## Supplied records
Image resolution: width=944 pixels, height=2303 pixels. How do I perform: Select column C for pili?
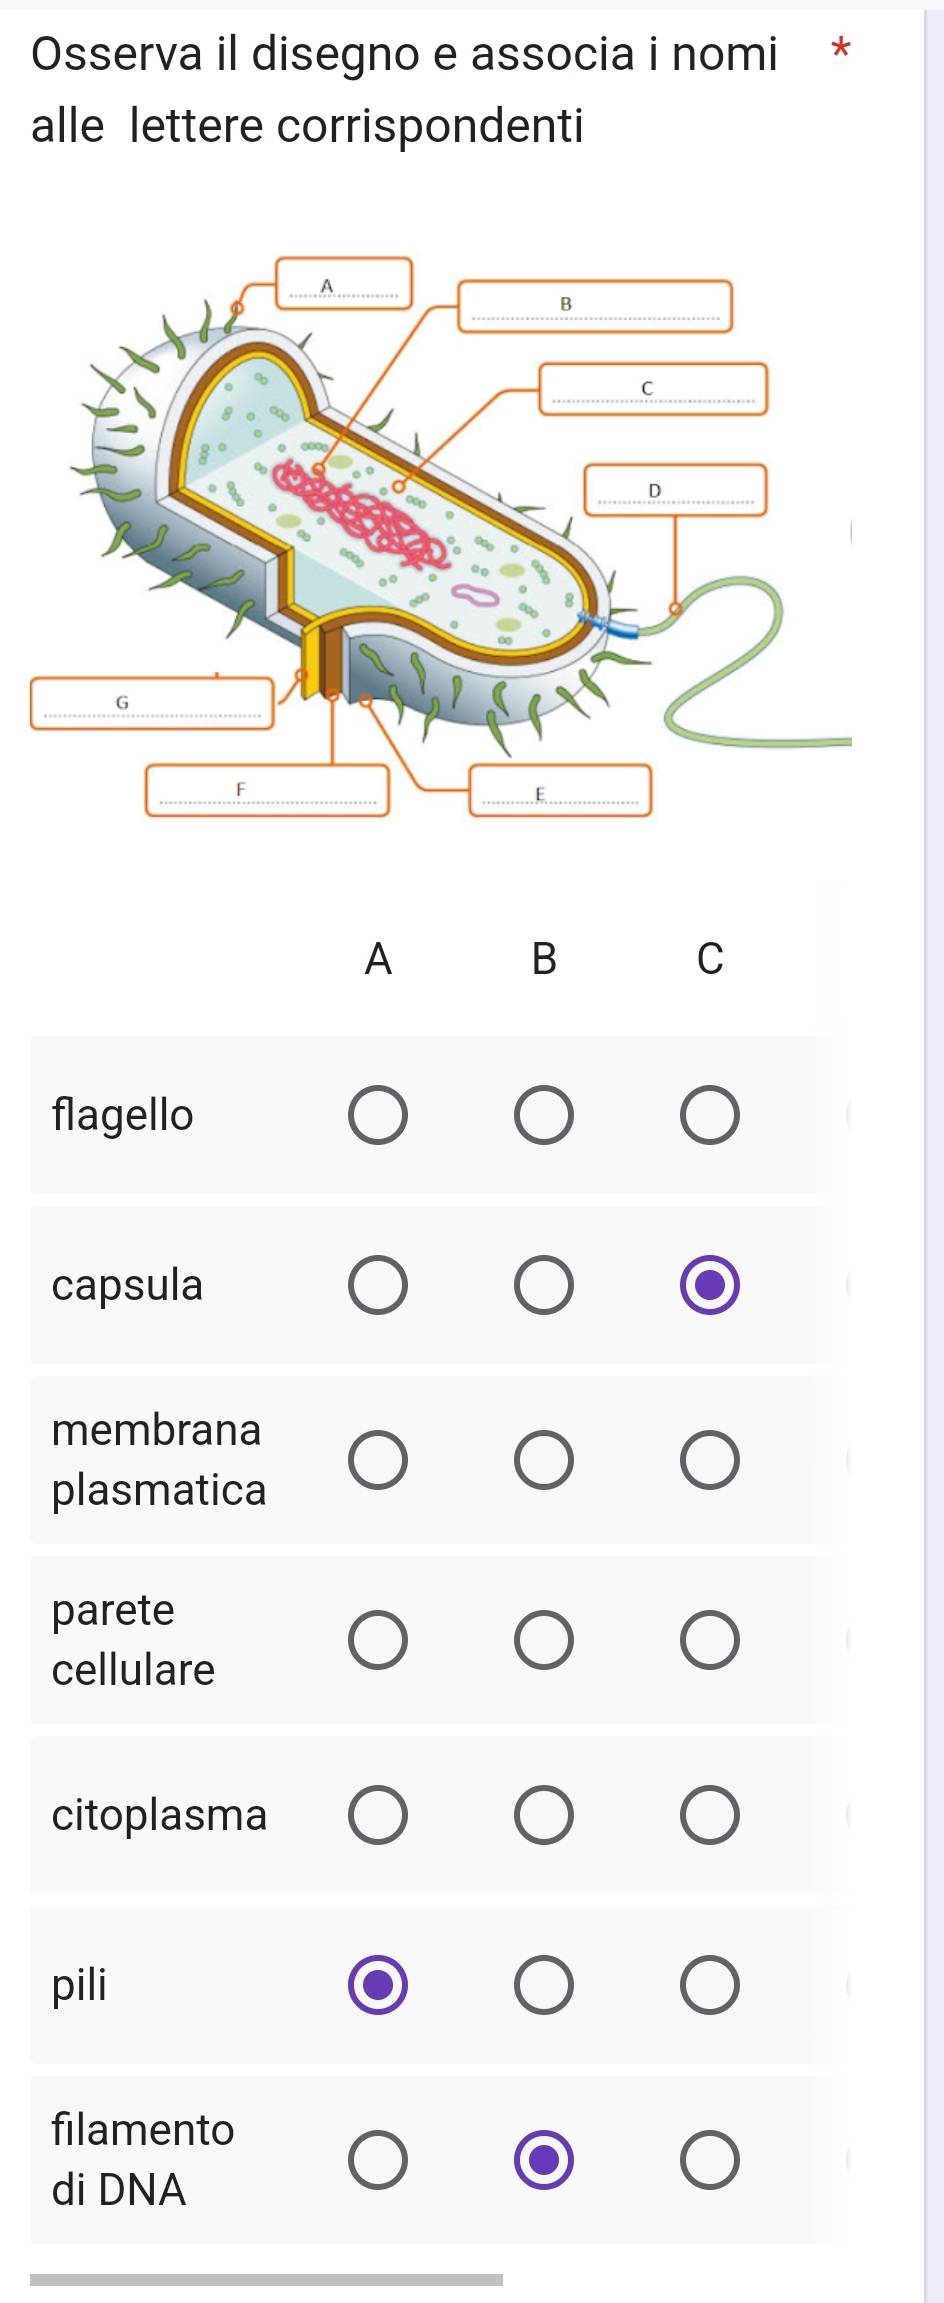click(710, 1985)
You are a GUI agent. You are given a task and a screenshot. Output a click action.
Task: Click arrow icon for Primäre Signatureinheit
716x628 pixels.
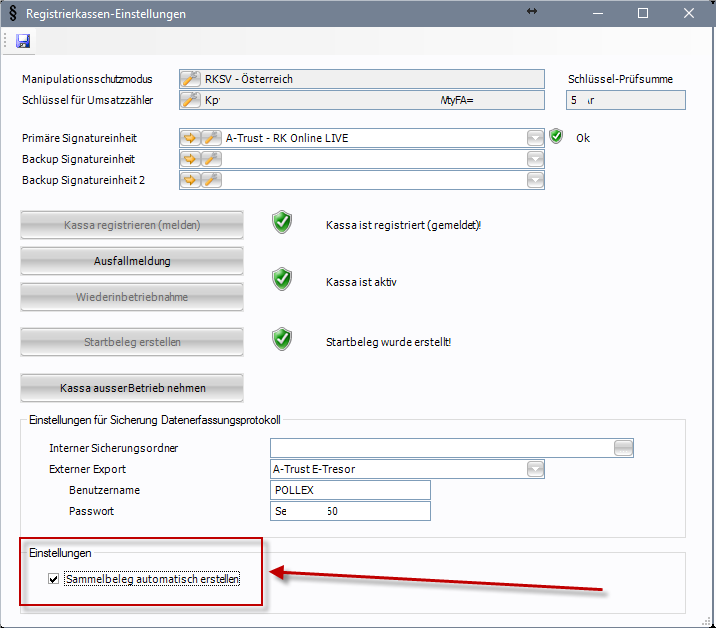(x=191, y=138)
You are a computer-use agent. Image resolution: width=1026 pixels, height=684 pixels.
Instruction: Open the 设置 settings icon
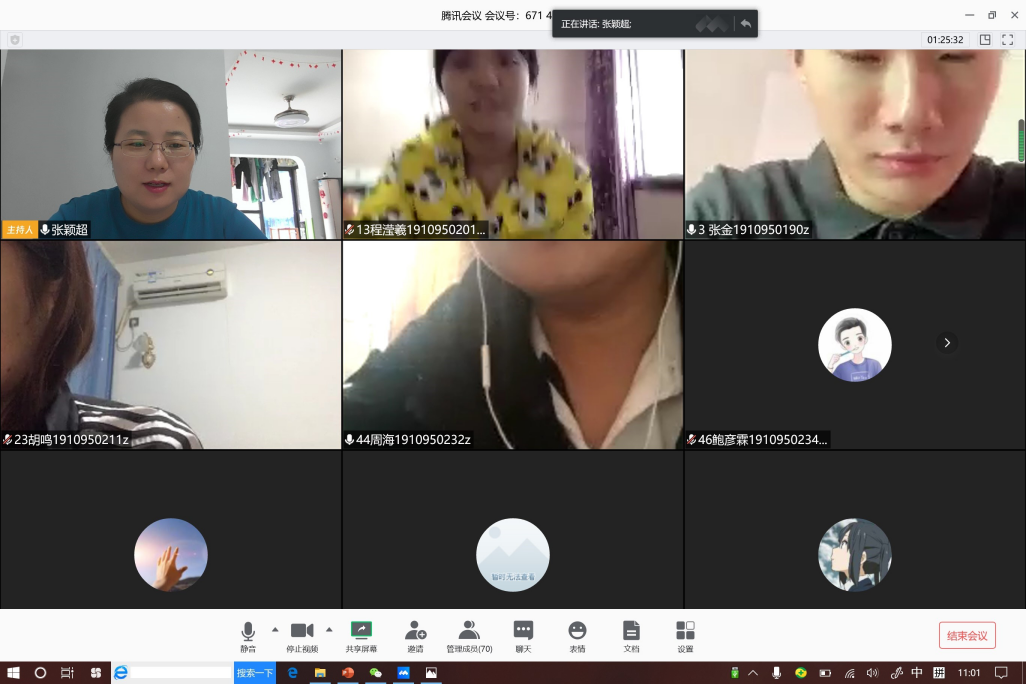click(685, 635)
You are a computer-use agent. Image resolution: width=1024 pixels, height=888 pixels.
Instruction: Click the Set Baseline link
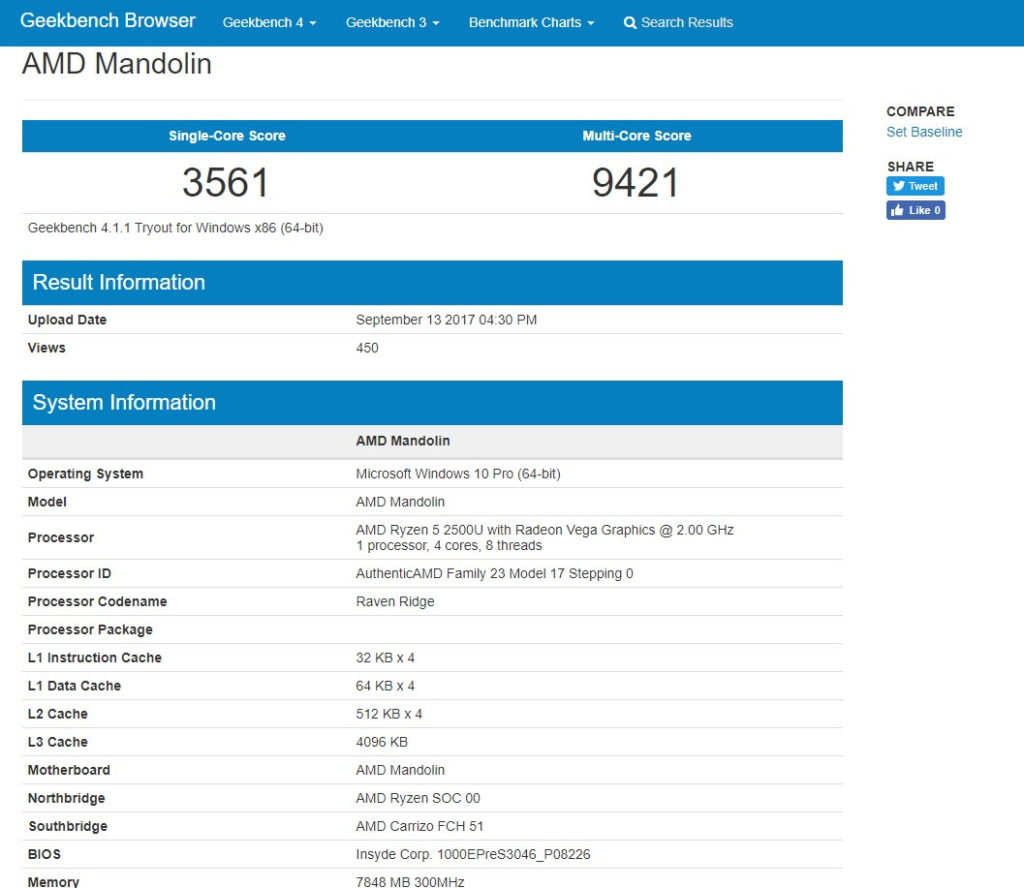(x=924, y=132)
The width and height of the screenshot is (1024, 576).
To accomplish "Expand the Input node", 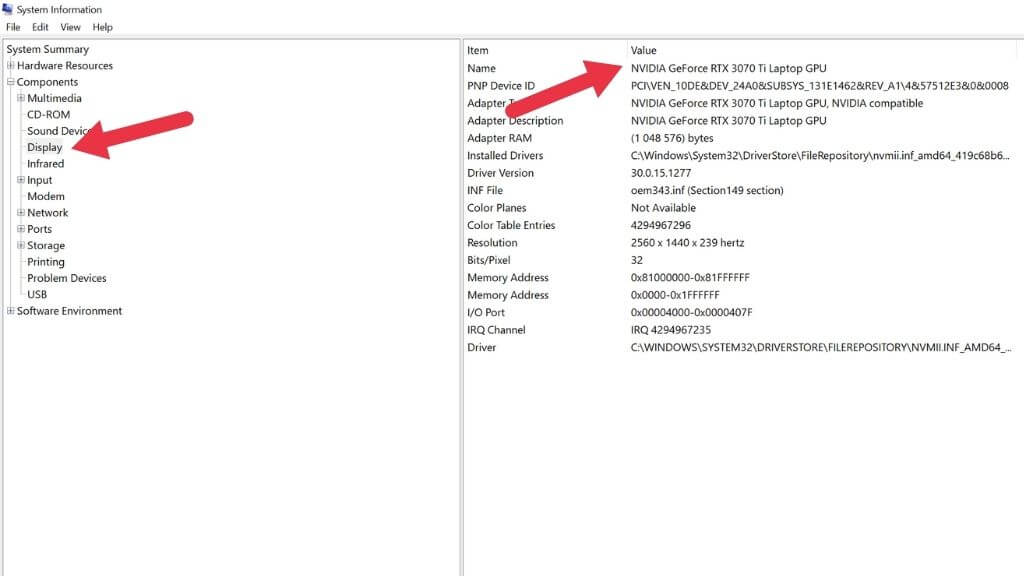I will (x=21, y=180).
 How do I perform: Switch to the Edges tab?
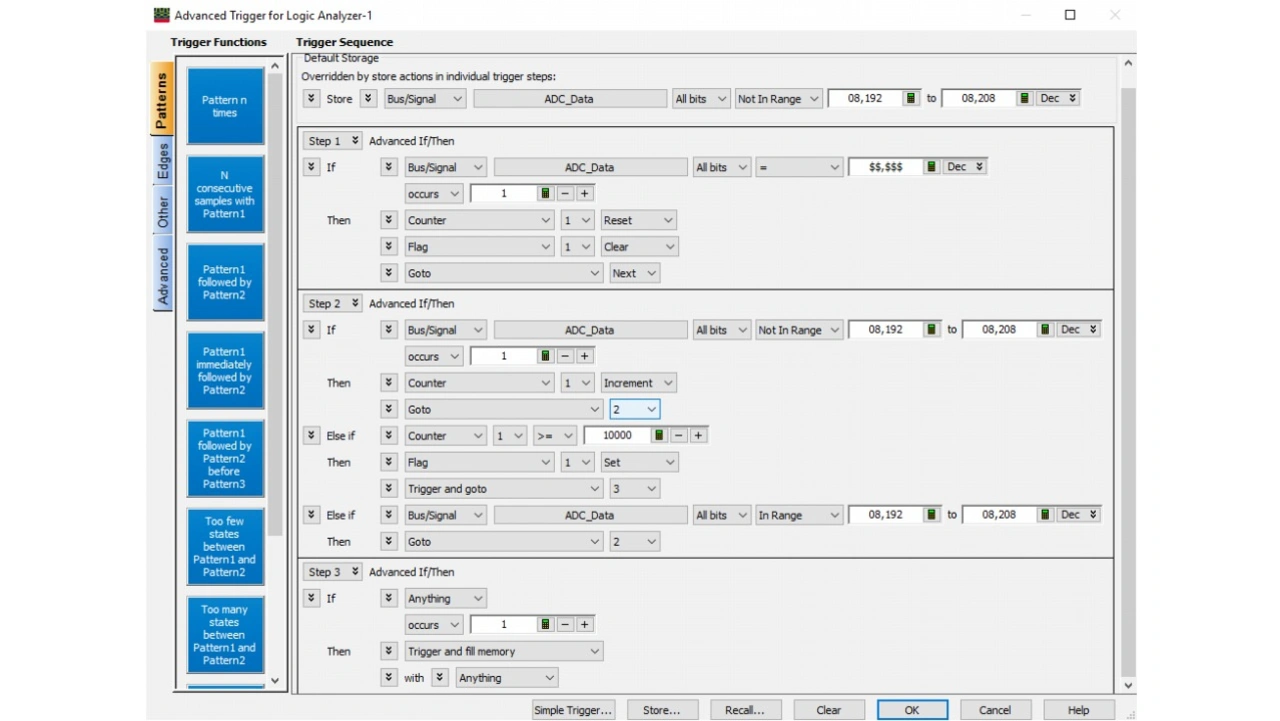[x=162, y=162]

## Required work
Can you copy everything from the start of the entries down to the line containing "(x=191, y=138)" and add -129 to every click coordinate in the answers? Keep the requests, but leave the pictures out.

## Result
Image resolution: width=944 pixels, height=2303 pixels. How do I perform: Select column C for pili?
click(581, 1856)
You are a GUI agent. You are given a task and a screenshot. Output a click action.
Task: Click arrow icon for Primäre Signatureinheit
716x628 pixels.
(x=62, y=9)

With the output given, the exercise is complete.